Would you transcribe the entries below, beginning at the line with "Task: Open the funds dollar icon in sidebar" and ending after the line with "Viewport: 499px width, 666px height.", exactly, with no picture and nothing more?

### Extracted records
= = = = =
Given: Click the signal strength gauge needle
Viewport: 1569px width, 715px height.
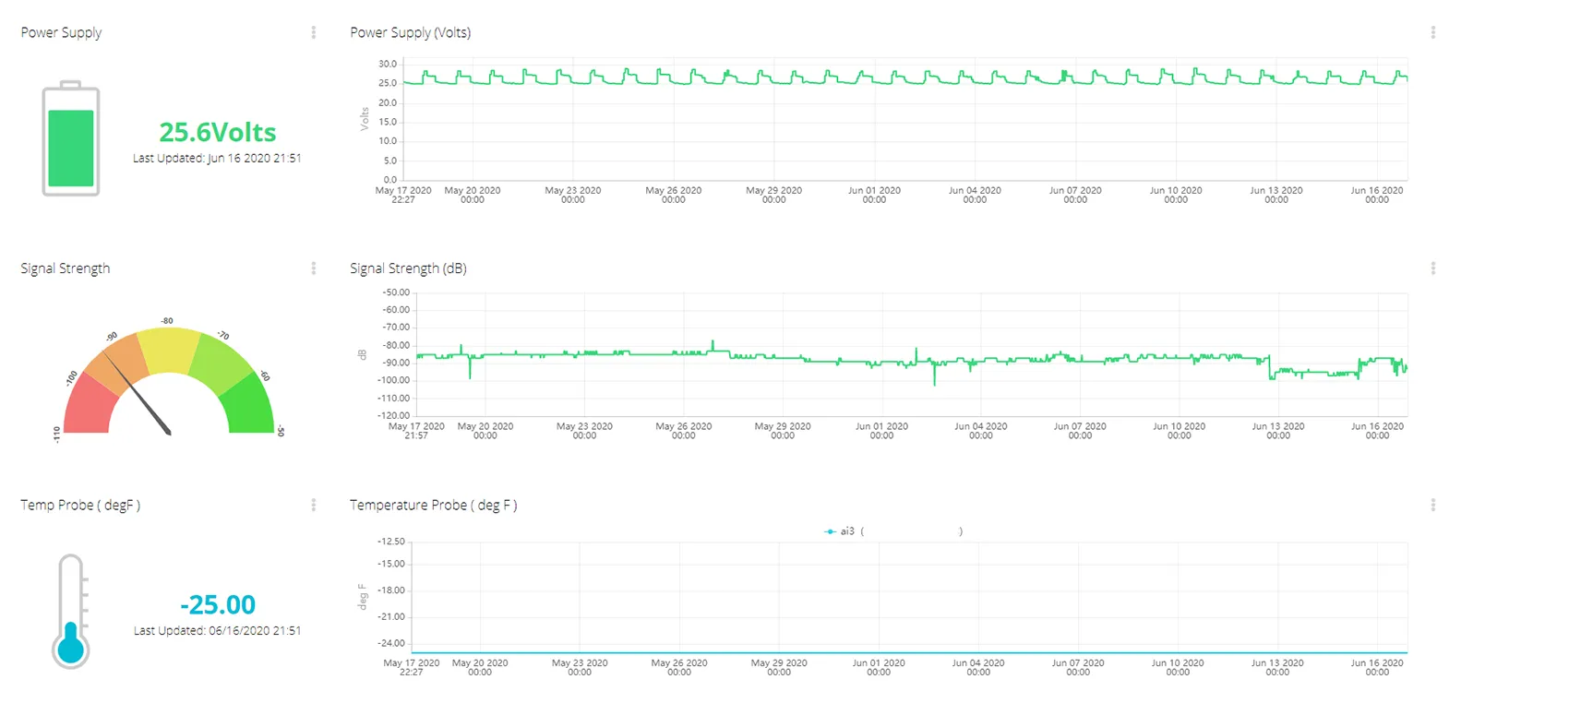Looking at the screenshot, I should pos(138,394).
= = = = =
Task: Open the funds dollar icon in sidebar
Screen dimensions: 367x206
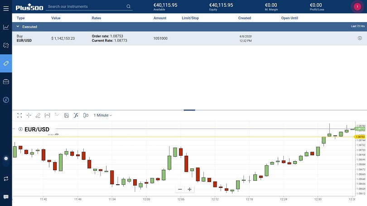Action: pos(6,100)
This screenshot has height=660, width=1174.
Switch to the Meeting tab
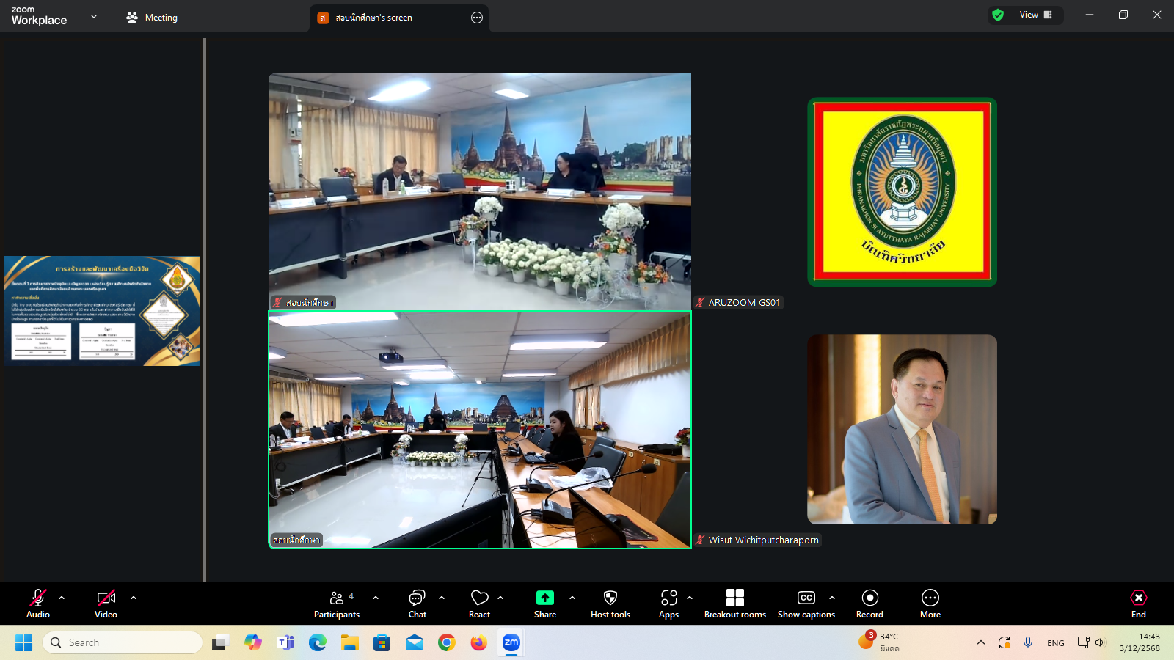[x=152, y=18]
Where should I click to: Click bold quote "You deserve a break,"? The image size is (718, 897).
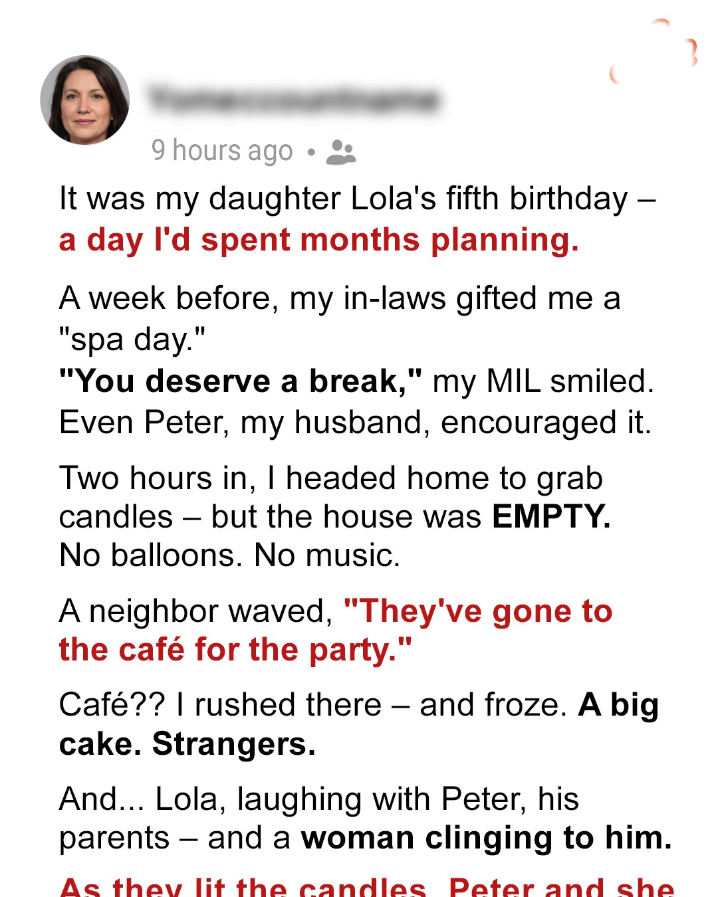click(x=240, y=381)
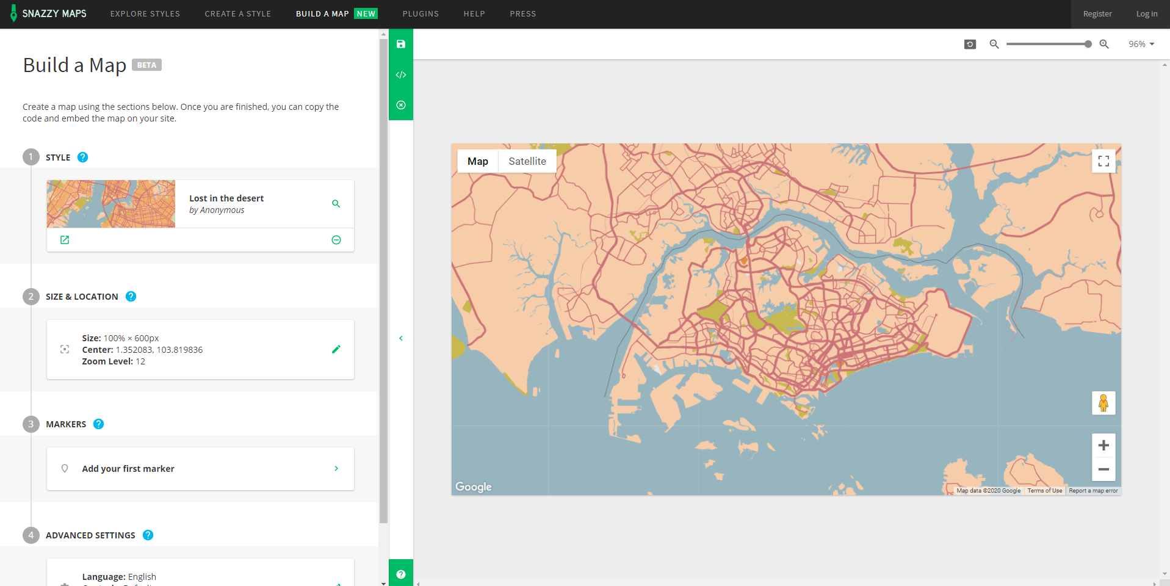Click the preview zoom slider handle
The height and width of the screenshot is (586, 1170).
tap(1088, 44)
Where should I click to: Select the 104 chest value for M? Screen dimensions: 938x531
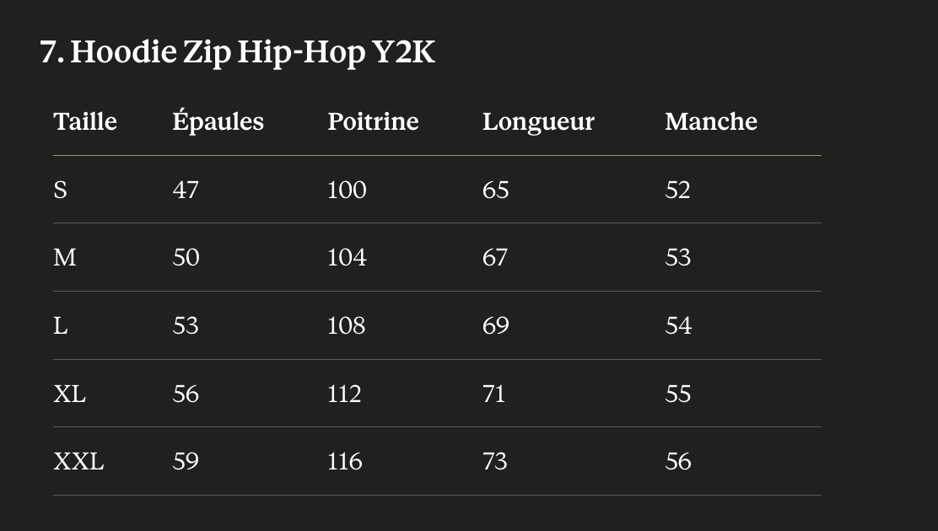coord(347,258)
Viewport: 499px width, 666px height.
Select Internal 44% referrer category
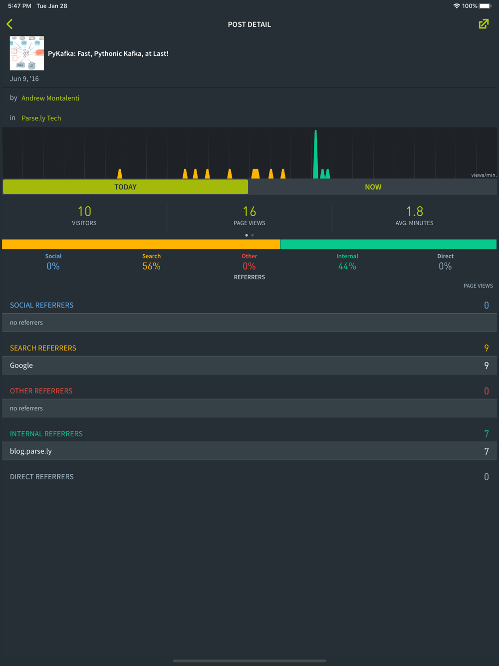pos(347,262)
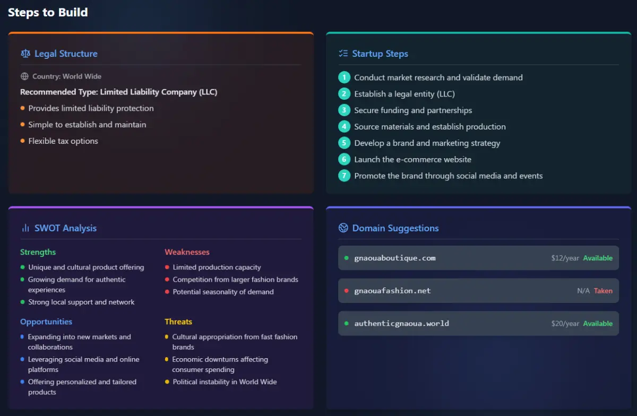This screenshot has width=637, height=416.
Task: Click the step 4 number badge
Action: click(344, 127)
= = = = =
### Solution for this task
Task: Open the funds dollar icon in sidebar
Screen dimensions: 367x206
Action: pos(6,100)
This screenshot has height=660, width=1174.
Switch to the Meeting tab
[x=152, y=18]
Where should I click to: Click bold quote "You deserve a break,"? The image size is (718, 897).
click(x=240, y=381)
Click the preview zoom slider handle
The height and width of the screenshot is (586, 1170).
tap(1088, 44)
Where should I click to: Select the 104 chest value for M? Screen dimensions: 938x531
coord(347,258)
Viewport: 499px width, 666px height.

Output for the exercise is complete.